Description of the task: Arrange every line of the data below as a numbered list, omitting blank lines. Leave the pictures out of your answer.
BEGIN Records to use
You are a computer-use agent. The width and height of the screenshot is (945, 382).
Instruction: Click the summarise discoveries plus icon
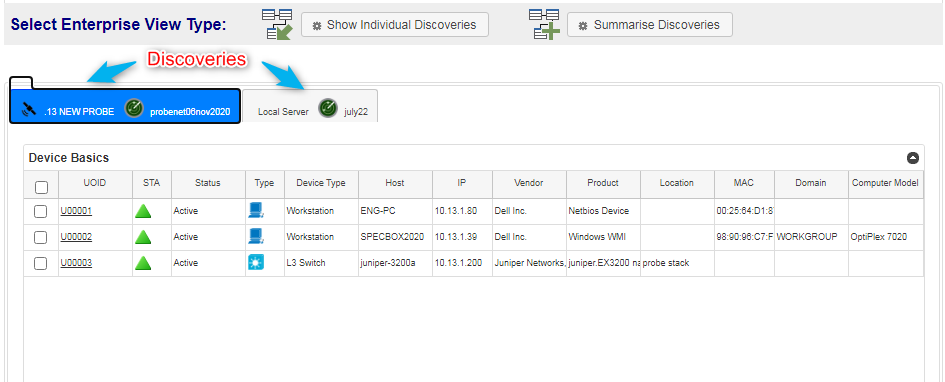pyautogui.click(x=544, y=25)
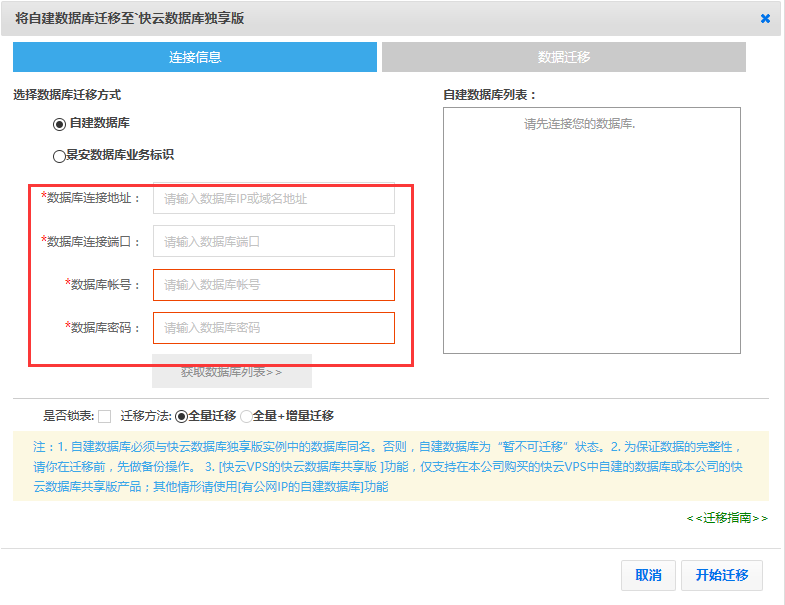Focus the 数据库连接端口 input box
785x605 pixels.
tap(273, 241)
END Records to use
Solution for this problem:
1. You are a computer-use agent. The width and height of the screenshot is (945, 382).
2. Instruction: Click the summarise discoveries plus icon
3. pyautogui.click(x=544, y=25)
4. Focus the 数据库连接端口 input box
5. 785x605 pixels.
6. tap(273, 241)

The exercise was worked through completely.